How OIG Did This Audit
Our audit covered $12.2 million in Medicare MCPs to physicians for 53,608 claims for monthly ESRD-related services with dates of service in CY 2016, CY 2017, or CY 2018 that we identified as at risk for noncompliance with Federal requirements.
What OIG Found
CMS did not always make Medicare MCPs to physicians for monthly ESRD-related services provided in CYs 2016 through 2018 in accordance with Federal requirements. Specifically, 23,695 claims were for services for which physicians reported monthly ESRD-related billing codes more than once for the same beneficiary for the same month. These claims consisted of 21,763 claims that resulted in $4 million in overpayments for instances in which different physicians reported codes for services and 1,932 claims that resulted in $291,813 in overpayments for instances in which the same physician reported codes for services. Beneficiaries were responsible for up to $1.1 million in cost sharing related to these 23,695 claims. We are setting aside potential overpayments related to an additional 1,598 claims totaling $289,169 and $74,563 in beneficiary cost sharing for CMS's review and determination. CMS did not have adequate claims processing controls in place, to include system edits, to identify and prevent these overpayments.
What OIG Recommends and CMS Comments
We recommend that CMS direct the Medicare contractors to: (1) recover the $4 million for claims that are within the reopening period; (2) recover the $291,813 for claims that are within the reopening period; (3) instruct the physicians to refund the $1.1 million in beneficiary cost-sharing amounts; (4) review the 1,598 claims for potentially duplicate claims, determine which should have been denied, and take followup actions; (5) based on the results of this audit, notify physicians so that they can exercise reasonable diligence to identify, report, and return overpayments in accordance with the 60-day rule and identify any returned overpayments as according with this recommendation; and (6) implement improved claims processing controls, including improved system edits, to prevent and detect overpayments.

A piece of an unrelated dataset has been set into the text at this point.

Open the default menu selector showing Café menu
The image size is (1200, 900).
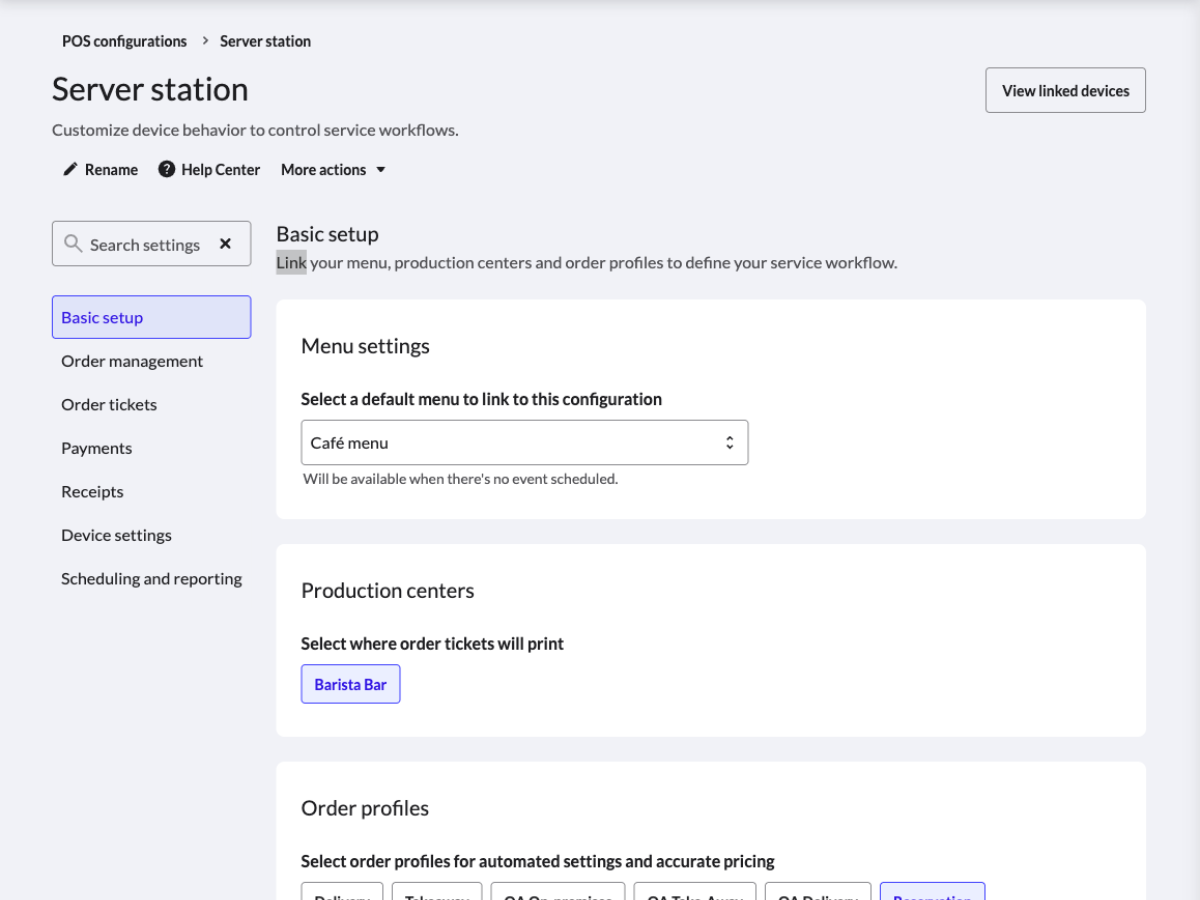(525, 442)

CMS did not concur with our first recommendation (because, it said, some physicians may not be liable for overpayments because they could be found to be without fault under the provisions of the Social Security Act) but concurred with all of our other recommendations and described actions taken or planned. We revised our first recommendation for this final report by deleting the reference to physicians that had been in the draft report's first recommendation. This revision conforms to CMS provisions that the Medicare contractors make determinations regarding the recovery of overpayments. The actions that CMS described, when fully executed, should resolve the other recommendations.